=== Problem description ===
In the records below, find the line that contains "Task: View site" and the line that contains "Screen dimensions: 1389x868", then retype exactly those two lines and every line between them.

=== Supplied entries ===
⁂
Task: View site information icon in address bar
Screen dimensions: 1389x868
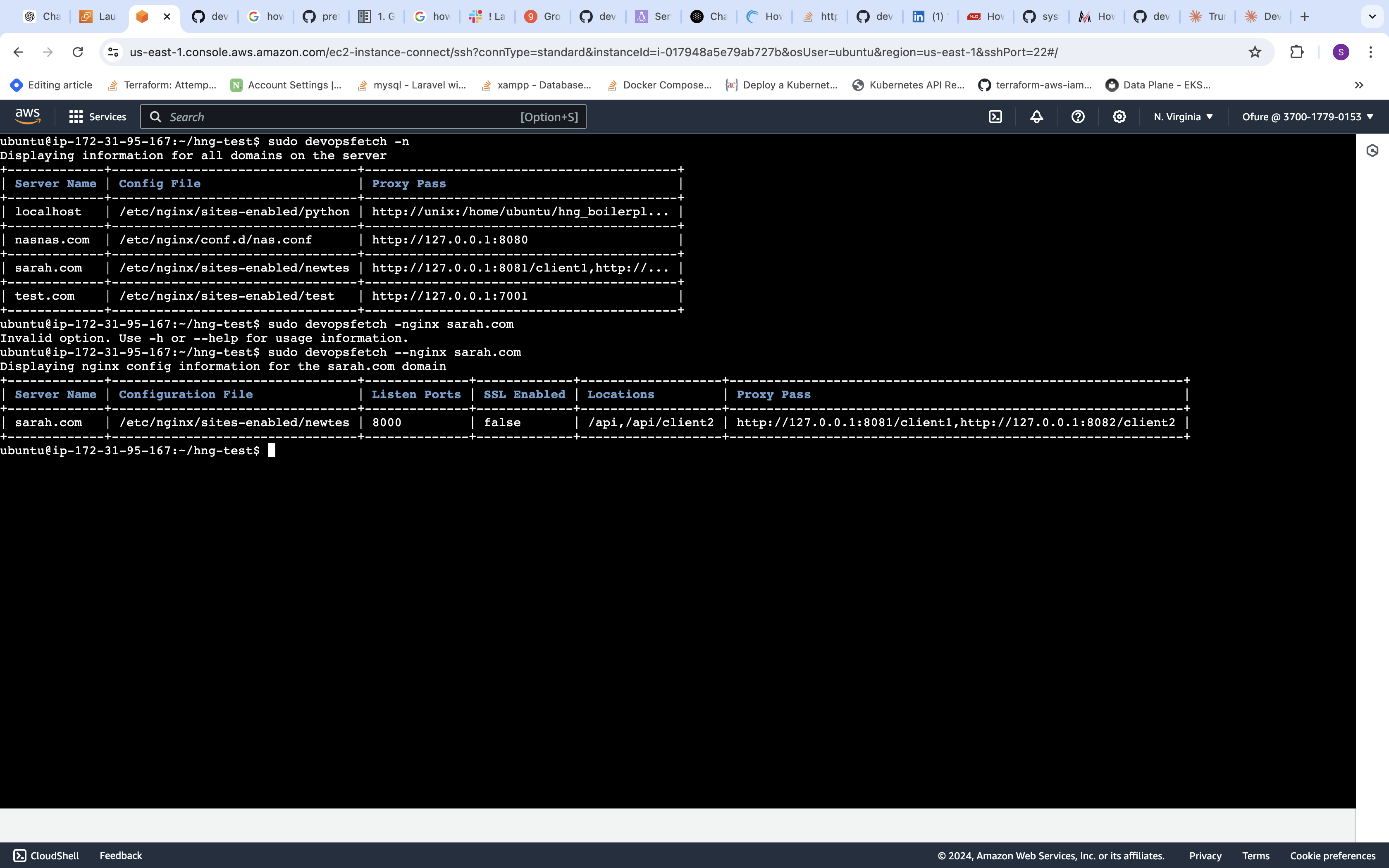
⁂
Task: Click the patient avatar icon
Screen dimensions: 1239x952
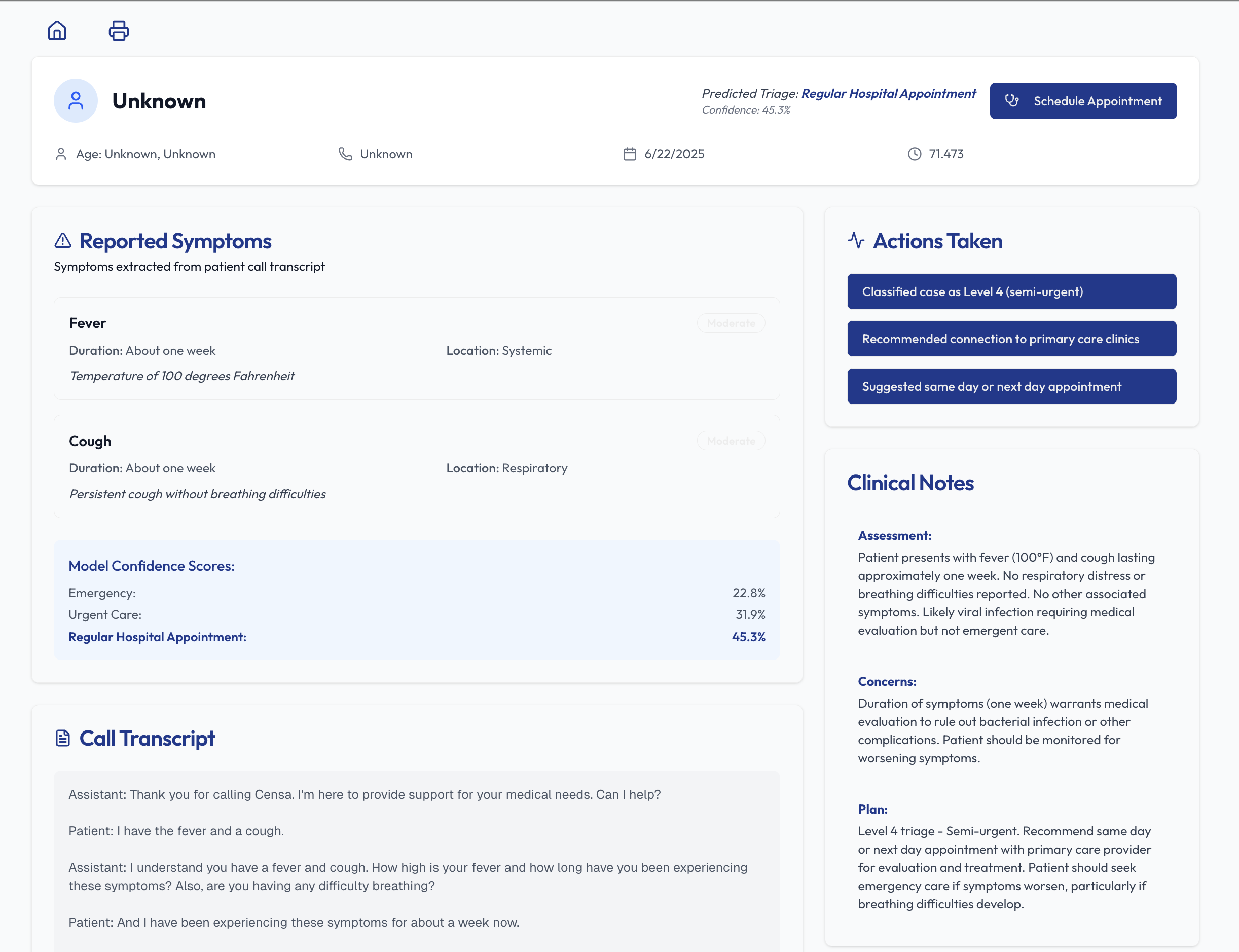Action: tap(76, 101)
⁂
=== Finished task ===
Task: View site information icon in address bar
Screen dimensions: 1389x868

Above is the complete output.